With the new season, the MLB and the MLB Players Association reached an agreement on a new Collective Bargaining Agreement in time to save the 162-game season, albeit with a revised schedule. The deal includes quite a few changes to the structure of the sport, not the least of which is an expanded postseason. The season started on Thursday, April 7. That was one week later than the originally scheduled date (March 31), which was pushed back due to the labor negotiations. The games originally scheduled for March 31 through April 6 will be made up with three games at the end of the previously scheduled regular season and as part of nine-inning doubleheaders.
The new Playoff Format has the October field being expanded from 10 teams (five in each league) to 12 teams (six in each league), with three division winners and three Wild Card teams in each league. The top two division winners in each league will receive byes to the Division Series. The other four teams in each league will play best-of-three series in what will be called the Wild Card round, with the higher seed hosting all three games. There will be no re-seeding for Division Series. The No. 1 seed plays the winner of the 4-5 series, and the No. 2 seed plays the winner of 3-6. There will no longer be play-in games (aka Game 163) to decide playoff spots. All playoff spots will be determined through tiebreaker formulas.
The big on-field rule change for 2022 is the National League’s adoption of the designated hitter. The universal DH was installed for the pandemic-shortened 2020 season before the NL reverted to its traditional rules for 2021. But going forward, pitchers will no longer have a spot in the batting order. Beginning in 2023, a Joint Competition Committee comprised of four active players, six members appointed by MLB and one umpire will be tasked with making decisions on other changes, such as a pitch clock, limits on defensive shifts, larger bases and the automatic ball/strike system. Any rule changes that committee adopts can be implemented with 45 days’ notice to the players.

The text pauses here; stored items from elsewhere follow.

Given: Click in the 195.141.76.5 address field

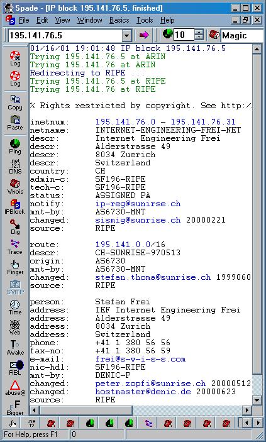Looking at the screenshot, I should click(x=65, y=35).
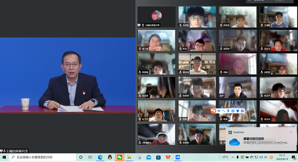298x162 pixels.
Task: Select the shared screen participant thumbnail
Action: click(x=156, y=17)
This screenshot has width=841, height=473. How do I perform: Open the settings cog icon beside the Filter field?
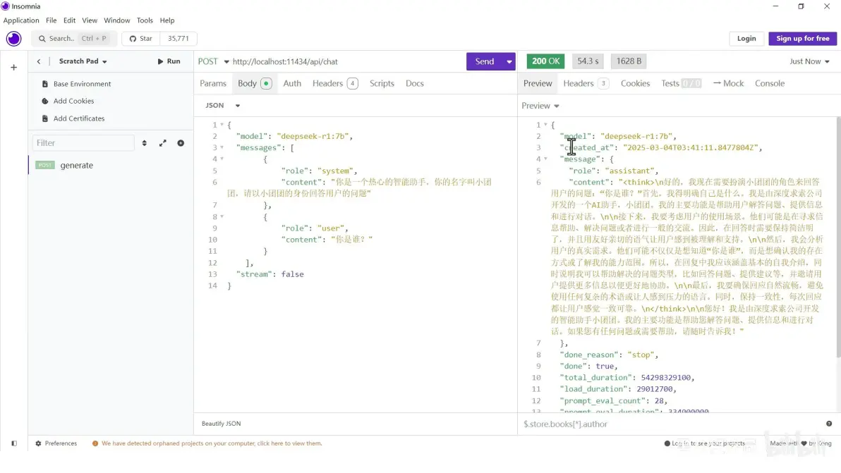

The extra-innings rules revert back to the pre-pandemic era. Doubleheaders will be nine innings, and there will not be an automatic runner at second base at the start of extra innings.
The other important elements of the five-year agreement includes increased minimum salaries (starting at $700,000 in 2022 and increasing to $780,000 by the end of the CBA), a new $50 million pre-arbitration bonus pool to reward the top young players in the game, a raise in competitive balance tax thresholds ($230 million in 2022 increasing to $244 million in 2026), a six-pick Draft lottery and limits on the number of times a player can be optioned in a season.
With that being said, the 2021 defending World Series Champion Atlanta Braves, are off to a rocky start this season with an early record of 10 losses to only 7 wins. But at this point, with each team having a full schedule of games left, it’s anybody’s championship in 2022.